Design Pattern Trends in 2024

From retro florals to modern geometrics, these pattern trends are the ones designers predict we’ll be decorating with in 2024. 

Patterns are hot, hot, hot in 2024. Whether they are on the walls, floors, textiles, or furniture, patterns are the favored design aesthetic of the year. Patterns in 2024 will lean toward maximalism with complex patterns in saturated colors and a splash of texture. Here’s what’s in and how to use patterns to the greatest effect in all spaces.

Quilting

In 2024, softness and warmth are in. The 3-dimentional, repeating square pattern that quilting provides ticks all the boxes. Look for furnishings with a quilted finish, but it’s great to add in a flatter format like a coffered ceiling or a square pattern on a vent cover.

 

Geometric

Geometric patterns, such as chevron, herringbone, hexagon, and quatrefoil, have become increasingly popular. They add visual interest and a modern touch to various elements like wallpaper, rugs, tiles, and textiles. Stripes, organic shapes, and geometrics in bold but muted colors like sage, terracotta, or mustard have a vintage charm that’s popular this year.

Pattern Tip – Geometrics tend to weigh heavier in a design. Use them as an accent or in more subtle applications so your space doesn’t get overwhelmed.

 

Natural

There was a huge emphasis on sustainability in 2024 and that will only escalate into 2024. Besides using natural materials used responsibly, you can cement your focus on sustainability with natural patterns. Botanicals and animal prints are excellent. Don’t forget wood and stone (especially those with heavy grain and veining) offer the most natural of patterns.

Pattern Tip – Too much or too many patterns can become overwhelming. Choose a neutral to-ground space with bold patterns. A simple wood or stone floor is an excellent foundation for the addition of patterns without it feeling overdone.

 

Vintage

Grandmillennial, vintage, and cottagecore continue to be favorites in 2024. Large-scale florals like chintz with its light background is an obvious choice. Anything with a sense of 1960s or 70s in bold colors and shapes is a good choice too. Patterns with lots of detail often feel like they come from a time when weaving was an art form. French toile depicts scenes in the countryside and brings instant vintage vibes.

 

Moroccan

Inspired by the rich and intricate designs of Moroccan and Middle Eastern cultures, these patterns feature geometric motifs, arabesque shapes, and vibrant colors. They are often found on tiles, textiles, cushions, and lanterns, adding an exotic and bohemian flair. The ornate pattern with geometric hints makes it a great choice.

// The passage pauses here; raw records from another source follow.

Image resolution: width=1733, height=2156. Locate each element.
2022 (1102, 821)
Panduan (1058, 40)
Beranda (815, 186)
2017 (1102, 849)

Pattern Tip – Middle Eastern patterns command a design. Use bold colors alongside them to complete the look.

 

Organic

Quite different from the regimented organization of more geometric patterns, organic patterns are almost not patterns at all. Their free-flowing nature has no repeats and follow no rules. Yet these patterns offer plenty of patterned structure to a space. Curvilinear patterns feature curved lines that move as they would in the natural world. They are often in bold high-contrast colors that work in a sort of negative vs positive space format.

 

Damask

Damask patterns are commonly found on upholstery fabrics, curtains, and wallpaper. They are elegant and often associated with traditional or formal interiors. Damask features elaborate, symmetrical designs with a mix of floral and geometric motifs.

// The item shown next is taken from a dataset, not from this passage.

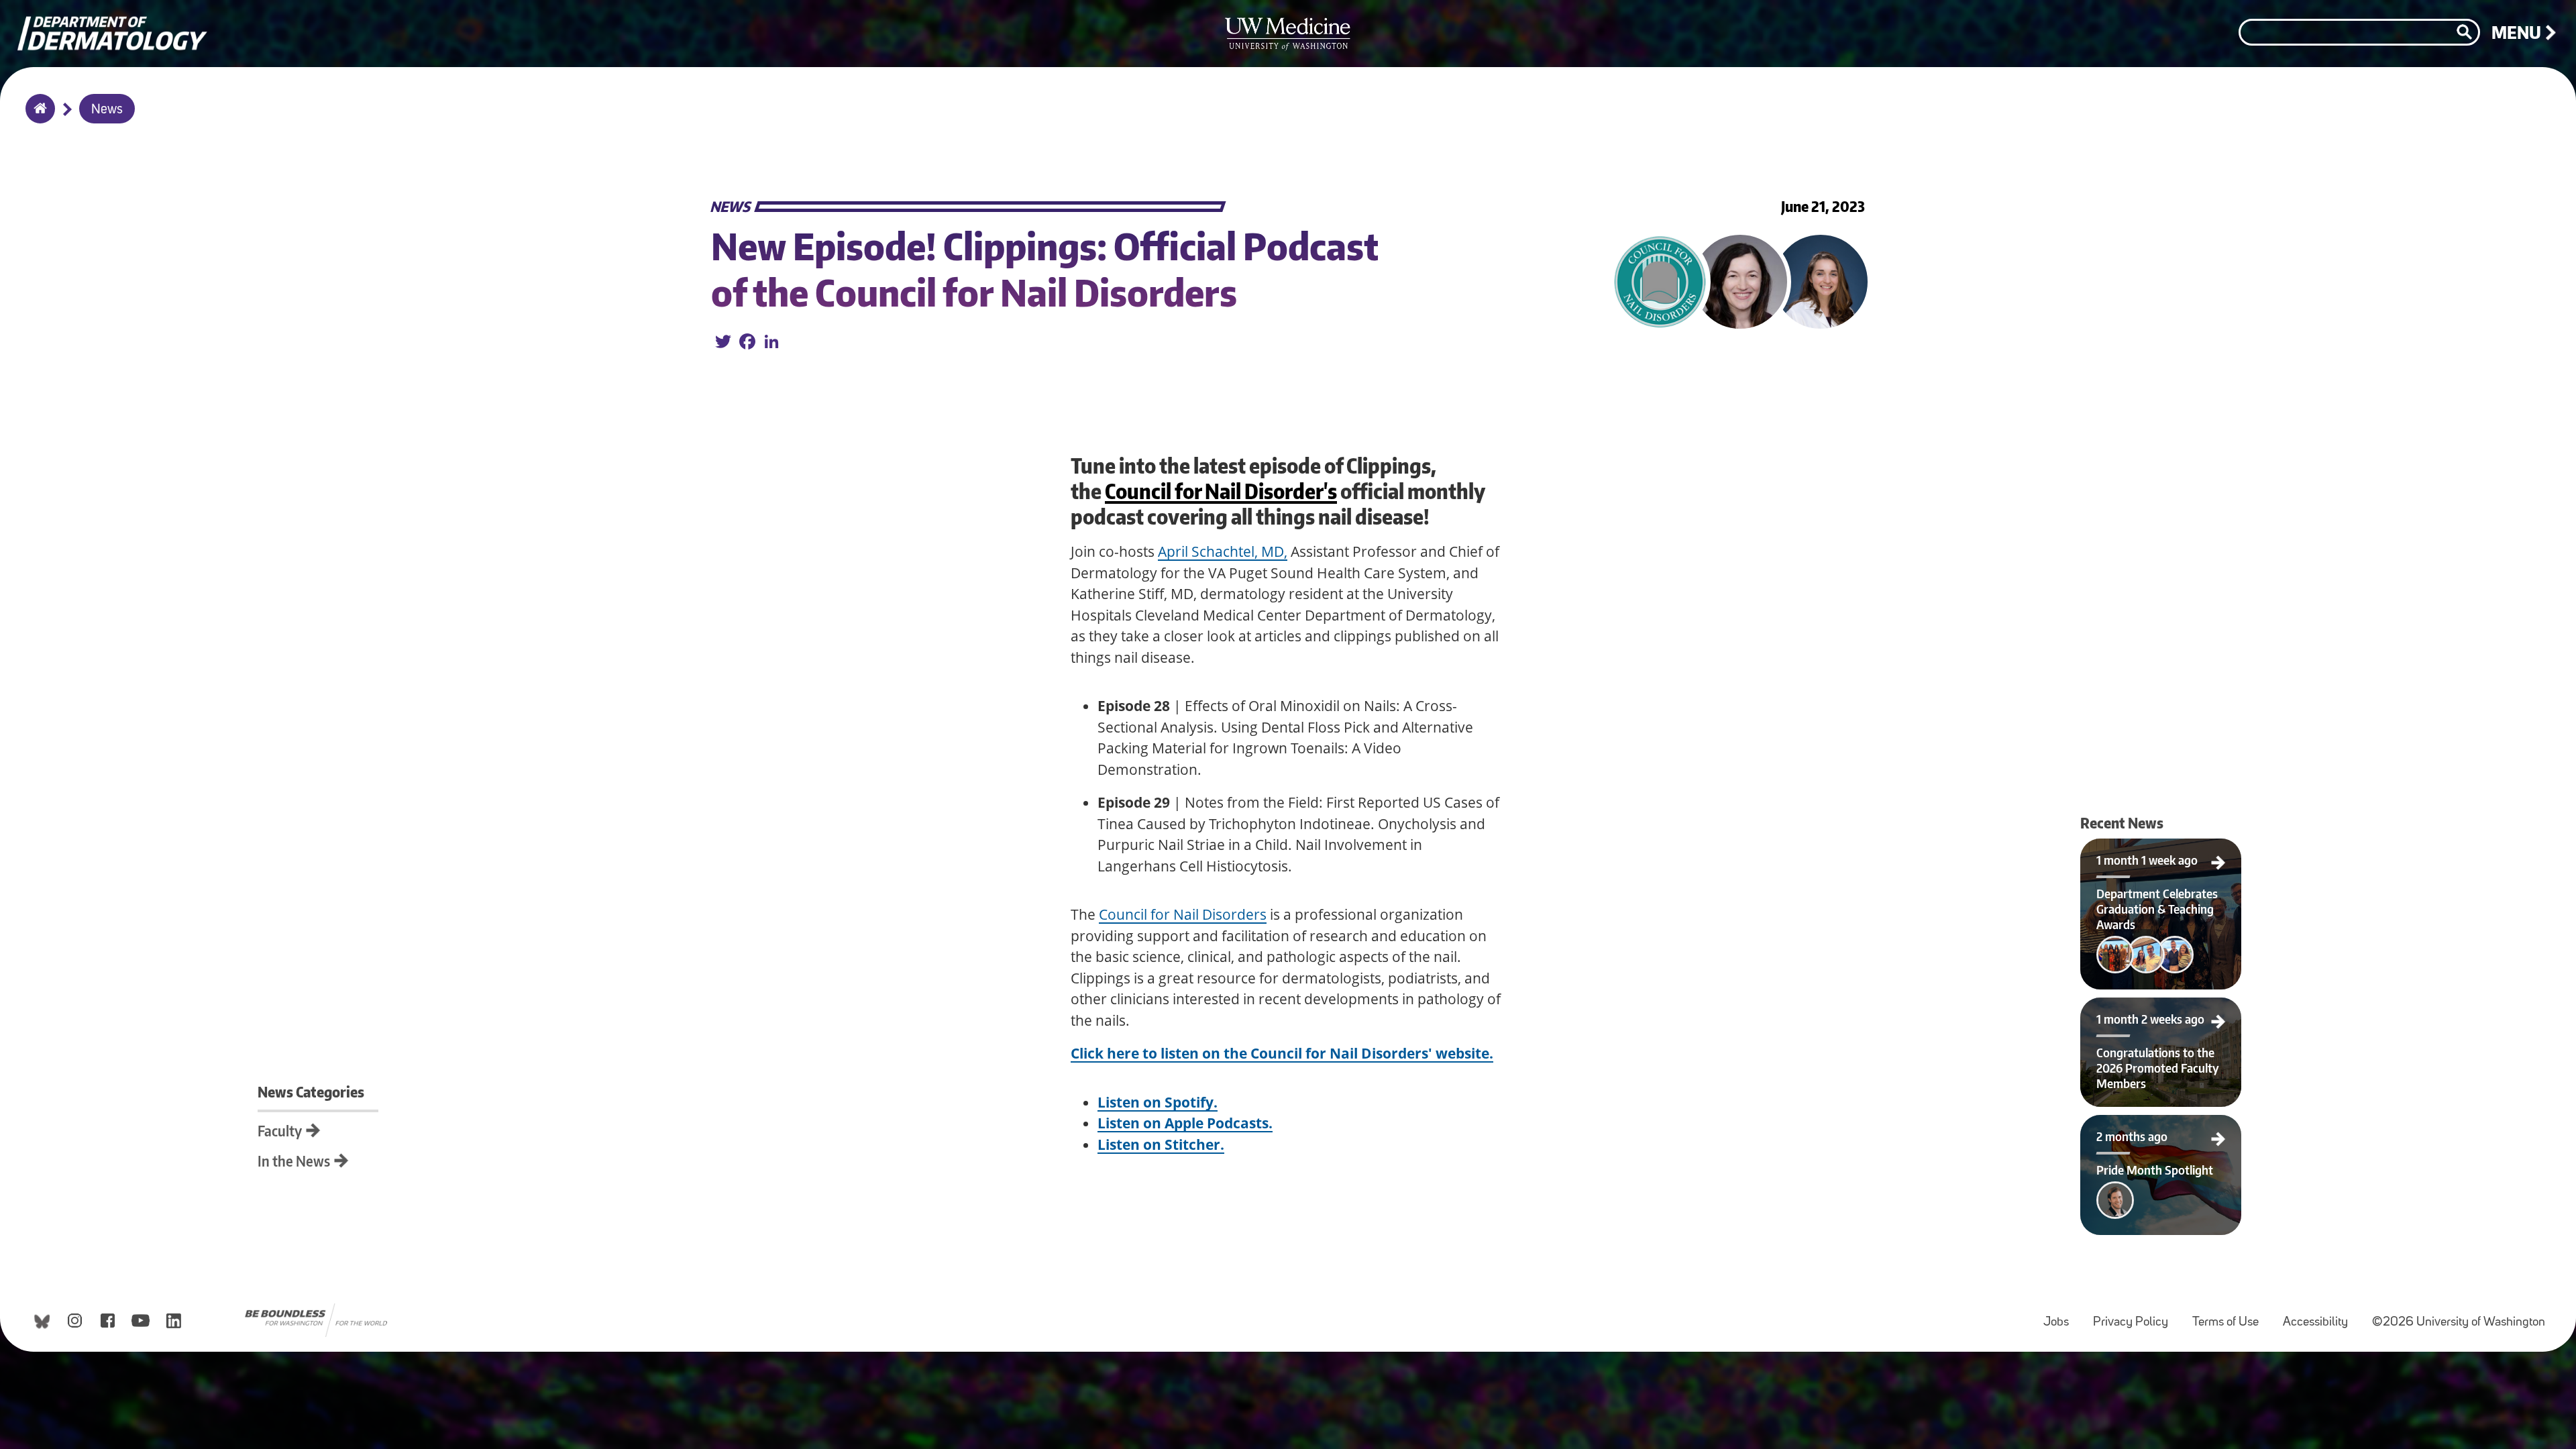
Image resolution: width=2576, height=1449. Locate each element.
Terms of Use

Pattern Tip – As with 2024, 2024 will continue to embrace unique personalization in interior design. In a way, this removes the rules and lets you bring whatever makes you happy into the design.

 

Chevron

Chevron patterns have gained popularity in recent years. They consist of a repeated V-shape, creating a zigzag effect. Chevron can be used on walls, flooring, textiles, and accessories to bring a contemporary and energetic vibe to a space.